* RECORDS FOR THE EXERCISE *
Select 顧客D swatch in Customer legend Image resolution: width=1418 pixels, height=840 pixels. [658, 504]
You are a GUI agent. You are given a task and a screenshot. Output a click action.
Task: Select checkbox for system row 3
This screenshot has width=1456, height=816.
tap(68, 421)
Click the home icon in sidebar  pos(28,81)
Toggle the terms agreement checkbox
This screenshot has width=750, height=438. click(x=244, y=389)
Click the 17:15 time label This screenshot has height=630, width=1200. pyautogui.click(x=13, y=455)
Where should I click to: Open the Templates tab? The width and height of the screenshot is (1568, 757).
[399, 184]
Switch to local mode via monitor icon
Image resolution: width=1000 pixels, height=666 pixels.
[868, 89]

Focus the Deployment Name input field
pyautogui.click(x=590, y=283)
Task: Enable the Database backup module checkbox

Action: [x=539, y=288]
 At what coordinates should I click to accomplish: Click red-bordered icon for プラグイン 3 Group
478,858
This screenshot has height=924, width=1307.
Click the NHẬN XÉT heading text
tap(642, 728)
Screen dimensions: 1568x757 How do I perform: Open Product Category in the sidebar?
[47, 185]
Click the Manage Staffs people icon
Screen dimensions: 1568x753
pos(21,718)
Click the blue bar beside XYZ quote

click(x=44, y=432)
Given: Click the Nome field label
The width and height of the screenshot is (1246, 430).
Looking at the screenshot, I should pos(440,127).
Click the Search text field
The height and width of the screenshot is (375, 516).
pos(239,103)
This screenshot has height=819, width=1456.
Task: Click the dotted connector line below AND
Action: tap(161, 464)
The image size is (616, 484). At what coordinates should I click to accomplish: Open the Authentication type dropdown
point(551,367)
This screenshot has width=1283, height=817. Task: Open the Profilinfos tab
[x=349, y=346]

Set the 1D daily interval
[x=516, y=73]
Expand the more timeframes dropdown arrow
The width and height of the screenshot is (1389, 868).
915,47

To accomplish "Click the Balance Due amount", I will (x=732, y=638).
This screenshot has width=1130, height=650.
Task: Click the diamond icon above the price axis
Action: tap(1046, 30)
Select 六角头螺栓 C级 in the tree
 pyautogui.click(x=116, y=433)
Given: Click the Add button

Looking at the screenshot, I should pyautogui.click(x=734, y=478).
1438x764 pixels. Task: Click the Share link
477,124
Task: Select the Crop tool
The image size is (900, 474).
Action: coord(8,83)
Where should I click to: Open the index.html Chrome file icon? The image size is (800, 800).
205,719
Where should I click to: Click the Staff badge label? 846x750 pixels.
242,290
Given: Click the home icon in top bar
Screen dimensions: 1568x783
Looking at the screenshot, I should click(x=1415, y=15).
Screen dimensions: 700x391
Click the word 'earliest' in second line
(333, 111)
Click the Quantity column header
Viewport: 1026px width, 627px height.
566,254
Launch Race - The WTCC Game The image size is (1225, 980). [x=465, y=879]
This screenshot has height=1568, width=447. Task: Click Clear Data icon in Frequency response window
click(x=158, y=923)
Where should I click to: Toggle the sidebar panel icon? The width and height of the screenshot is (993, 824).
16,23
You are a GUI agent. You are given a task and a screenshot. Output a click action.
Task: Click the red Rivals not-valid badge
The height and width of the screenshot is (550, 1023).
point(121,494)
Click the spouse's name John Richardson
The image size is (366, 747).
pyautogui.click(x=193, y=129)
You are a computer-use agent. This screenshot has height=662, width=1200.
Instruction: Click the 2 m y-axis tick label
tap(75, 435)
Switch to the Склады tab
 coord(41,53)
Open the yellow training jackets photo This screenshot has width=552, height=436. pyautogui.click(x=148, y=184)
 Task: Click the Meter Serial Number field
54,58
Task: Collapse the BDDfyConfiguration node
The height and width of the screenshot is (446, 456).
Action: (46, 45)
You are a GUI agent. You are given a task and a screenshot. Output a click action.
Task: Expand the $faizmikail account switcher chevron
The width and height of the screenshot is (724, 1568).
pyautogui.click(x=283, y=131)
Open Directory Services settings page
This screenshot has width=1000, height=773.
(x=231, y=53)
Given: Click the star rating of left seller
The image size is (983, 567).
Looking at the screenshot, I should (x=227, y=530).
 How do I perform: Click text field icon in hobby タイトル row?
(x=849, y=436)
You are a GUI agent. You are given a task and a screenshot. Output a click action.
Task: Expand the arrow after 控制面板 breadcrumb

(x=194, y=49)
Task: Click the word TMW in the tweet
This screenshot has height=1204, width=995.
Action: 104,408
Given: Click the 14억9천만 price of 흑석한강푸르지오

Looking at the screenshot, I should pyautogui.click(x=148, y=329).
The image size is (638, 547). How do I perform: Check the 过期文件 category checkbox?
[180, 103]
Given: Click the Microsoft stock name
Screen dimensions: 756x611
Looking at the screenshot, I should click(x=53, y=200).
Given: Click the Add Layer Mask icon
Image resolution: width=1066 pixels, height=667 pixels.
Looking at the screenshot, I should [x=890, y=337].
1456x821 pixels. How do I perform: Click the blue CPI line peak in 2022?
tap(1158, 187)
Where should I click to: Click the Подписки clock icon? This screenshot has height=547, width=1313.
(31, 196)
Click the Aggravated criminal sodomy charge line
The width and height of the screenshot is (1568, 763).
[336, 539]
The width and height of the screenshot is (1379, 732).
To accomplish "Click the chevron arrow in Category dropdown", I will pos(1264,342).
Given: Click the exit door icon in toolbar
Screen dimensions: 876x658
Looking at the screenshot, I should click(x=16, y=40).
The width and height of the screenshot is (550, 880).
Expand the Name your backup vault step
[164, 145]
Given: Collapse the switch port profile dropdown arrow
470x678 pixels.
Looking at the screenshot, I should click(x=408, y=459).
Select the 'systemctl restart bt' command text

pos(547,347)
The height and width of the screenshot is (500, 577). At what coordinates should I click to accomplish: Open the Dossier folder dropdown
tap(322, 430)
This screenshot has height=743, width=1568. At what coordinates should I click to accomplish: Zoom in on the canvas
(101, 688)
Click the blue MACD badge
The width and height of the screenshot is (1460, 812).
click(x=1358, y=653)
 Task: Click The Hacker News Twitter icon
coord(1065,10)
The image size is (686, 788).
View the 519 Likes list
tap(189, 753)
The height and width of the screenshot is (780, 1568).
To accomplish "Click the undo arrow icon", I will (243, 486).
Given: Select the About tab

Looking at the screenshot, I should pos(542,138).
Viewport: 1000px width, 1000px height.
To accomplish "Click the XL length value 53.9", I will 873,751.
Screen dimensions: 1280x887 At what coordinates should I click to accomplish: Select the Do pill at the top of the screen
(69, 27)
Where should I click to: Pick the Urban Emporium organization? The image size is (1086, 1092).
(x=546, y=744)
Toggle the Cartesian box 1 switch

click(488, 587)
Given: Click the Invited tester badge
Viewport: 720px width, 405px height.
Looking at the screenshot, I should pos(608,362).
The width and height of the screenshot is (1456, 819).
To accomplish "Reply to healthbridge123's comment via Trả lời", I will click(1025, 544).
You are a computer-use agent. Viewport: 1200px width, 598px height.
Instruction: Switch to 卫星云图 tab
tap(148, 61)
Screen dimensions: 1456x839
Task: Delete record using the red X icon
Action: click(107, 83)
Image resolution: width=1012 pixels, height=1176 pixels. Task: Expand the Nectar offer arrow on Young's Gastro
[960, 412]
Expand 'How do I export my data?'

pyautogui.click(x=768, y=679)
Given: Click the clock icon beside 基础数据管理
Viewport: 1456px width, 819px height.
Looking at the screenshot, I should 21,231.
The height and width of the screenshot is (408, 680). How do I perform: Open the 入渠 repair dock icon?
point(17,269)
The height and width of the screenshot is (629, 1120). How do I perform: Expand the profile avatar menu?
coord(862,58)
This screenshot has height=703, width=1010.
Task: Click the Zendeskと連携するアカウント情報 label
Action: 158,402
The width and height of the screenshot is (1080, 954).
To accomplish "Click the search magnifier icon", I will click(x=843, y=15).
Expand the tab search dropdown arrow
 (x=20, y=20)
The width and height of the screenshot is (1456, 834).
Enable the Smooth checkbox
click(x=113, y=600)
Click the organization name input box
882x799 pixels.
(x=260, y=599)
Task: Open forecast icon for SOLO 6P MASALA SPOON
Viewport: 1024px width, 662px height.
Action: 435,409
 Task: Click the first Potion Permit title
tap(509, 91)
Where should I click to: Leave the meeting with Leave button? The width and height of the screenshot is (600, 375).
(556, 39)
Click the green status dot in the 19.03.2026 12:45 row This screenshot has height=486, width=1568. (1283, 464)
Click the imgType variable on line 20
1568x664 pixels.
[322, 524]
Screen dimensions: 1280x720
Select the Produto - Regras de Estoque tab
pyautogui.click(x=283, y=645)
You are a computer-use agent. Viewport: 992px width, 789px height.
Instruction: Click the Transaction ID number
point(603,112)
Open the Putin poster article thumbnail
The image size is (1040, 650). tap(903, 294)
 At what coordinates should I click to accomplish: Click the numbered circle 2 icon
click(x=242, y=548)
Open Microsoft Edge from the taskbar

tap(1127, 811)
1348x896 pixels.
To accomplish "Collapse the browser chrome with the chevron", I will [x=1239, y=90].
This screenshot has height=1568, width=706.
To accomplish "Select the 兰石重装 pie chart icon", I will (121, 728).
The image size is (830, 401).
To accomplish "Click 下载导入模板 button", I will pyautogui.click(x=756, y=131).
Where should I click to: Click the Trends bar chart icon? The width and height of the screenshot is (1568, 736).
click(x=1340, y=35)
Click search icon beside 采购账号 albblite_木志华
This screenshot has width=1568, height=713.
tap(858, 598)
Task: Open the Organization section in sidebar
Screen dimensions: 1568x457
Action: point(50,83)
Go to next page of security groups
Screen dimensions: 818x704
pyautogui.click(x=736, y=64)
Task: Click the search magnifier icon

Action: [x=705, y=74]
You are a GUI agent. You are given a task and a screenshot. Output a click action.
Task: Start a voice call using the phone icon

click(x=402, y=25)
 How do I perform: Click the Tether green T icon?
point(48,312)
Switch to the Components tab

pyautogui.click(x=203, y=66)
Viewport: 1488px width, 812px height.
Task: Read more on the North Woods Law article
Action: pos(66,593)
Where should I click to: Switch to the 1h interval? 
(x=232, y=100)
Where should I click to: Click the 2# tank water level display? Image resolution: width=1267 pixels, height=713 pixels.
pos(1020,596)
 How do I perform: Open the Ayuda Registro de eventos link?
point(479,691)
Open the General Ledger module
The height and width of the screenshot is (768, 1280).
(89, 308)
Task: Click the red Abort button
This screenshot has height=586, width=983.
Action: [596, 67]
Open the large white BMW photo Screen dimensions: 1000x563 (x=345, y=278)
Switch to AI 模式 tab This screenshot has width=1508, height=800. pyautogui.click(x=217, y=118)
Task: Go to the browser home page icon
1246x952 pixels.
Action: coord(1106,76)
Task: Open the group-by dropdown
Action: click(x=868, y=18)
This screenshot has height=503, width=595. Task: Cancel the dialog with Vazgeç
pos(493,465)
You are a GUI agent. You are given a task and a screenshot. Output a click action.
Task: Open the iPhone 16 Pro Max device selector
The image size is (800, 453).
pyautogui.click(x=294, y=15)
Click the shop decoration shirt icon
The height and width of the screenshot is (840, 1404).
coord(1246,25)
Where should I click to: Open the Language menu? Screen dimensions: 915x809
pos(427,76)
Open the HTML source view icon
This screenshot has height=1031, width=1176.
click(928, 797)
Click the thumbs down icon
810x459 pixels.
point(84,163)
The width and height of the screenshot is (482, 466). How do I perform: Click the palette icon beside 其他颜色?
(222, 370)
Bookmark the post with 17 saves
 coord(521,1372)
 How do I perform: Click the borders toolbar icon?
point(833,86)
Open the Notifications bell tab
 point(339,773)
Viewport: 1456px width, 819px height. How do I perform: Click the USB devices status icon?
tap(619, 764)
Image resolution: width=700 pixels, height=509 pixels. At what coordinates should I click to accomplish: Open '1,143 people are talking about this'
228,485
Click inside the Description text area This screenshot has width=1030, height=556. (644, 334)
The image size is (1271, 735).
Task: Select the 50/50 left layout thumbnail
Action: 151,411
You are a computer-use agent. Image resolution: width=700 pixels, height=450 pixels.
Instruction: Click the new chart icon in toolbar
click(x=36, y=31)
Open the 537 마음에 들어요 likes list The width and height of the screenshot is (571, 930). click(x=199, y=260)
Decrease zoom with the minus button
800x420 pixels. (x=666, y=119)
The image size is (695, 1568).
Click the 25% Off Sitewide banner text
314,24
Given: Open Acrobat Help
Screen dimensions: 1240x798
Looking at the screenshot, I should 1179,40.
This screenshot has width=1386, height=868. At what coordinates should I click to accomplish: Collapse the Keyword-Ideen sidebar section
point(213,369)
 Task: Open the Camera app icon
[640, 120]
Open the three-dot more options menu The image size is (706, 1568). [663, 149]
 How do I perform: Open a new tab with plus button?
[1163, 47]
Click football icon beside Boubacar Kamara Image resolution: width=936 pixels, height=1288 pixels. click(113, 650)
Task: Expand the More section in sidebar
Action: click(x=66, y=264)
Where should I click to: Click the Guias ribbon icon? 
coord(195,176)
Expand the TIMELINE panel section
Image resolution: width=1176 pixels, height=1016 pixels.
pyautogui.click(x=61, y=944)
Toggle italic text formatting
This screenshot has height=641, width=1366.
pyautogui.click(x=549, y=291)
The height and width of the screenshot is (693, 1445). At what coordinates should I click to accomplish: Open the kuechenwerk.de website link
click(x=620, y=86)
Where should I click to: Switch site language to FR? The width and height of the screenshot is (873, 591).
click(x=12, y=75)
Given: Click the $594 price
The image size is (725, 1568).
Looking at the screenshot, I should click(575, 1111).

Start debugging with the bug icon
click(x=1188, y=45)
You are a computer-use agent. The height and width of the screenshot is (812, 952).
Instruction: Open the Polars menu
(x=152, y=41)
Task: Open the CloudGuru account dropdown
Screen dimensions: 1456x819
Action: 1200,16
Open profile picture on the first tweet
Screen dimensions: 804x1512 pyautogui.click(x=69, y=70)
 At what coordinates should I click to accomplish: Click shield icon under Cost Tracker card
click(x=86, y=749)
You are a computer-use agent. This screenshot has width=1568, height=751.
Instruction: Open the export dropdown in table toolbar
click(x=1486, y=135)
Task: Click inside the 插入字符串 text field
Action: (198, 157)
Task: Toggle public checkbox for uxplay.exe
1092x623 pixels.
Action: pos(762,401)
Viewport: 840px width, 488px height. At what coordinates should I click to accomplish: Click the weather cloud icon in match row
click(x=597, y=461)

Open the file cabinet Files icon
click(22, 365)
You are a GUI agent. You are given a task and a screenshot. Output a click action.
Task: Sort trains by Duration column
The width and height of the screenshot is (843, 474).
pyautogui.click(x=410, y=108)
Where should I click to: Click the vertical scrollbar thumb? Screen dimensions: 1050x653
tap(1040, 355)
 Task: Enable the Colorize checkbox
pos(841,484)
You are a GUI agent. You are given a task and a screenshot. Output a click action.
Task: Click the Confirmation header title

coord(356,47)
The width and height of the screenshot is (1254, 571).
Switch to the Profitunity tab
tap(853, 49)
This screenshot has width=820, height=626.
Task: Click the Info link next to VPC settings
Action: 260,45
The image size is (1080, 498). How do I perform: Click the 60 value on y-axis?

* WORK TO BE COMPLETED *
Please rewrite the records from the start through the line containing "tap(68, 421)", swapping "screenshot" for "screen capture" and keeping everything else unchanged.

* FULL OUTPUT *
Select 顧客D swatch in Customer legend Image resolution: width=1418 pixels, height=840 pixels. [658, 504]
You are a GUI agent. You are given a task and a screen capture. Output a click action.
Task: Select checkbox for system row 3
This screen capture has width=1456, height=816.
tap(68, 421)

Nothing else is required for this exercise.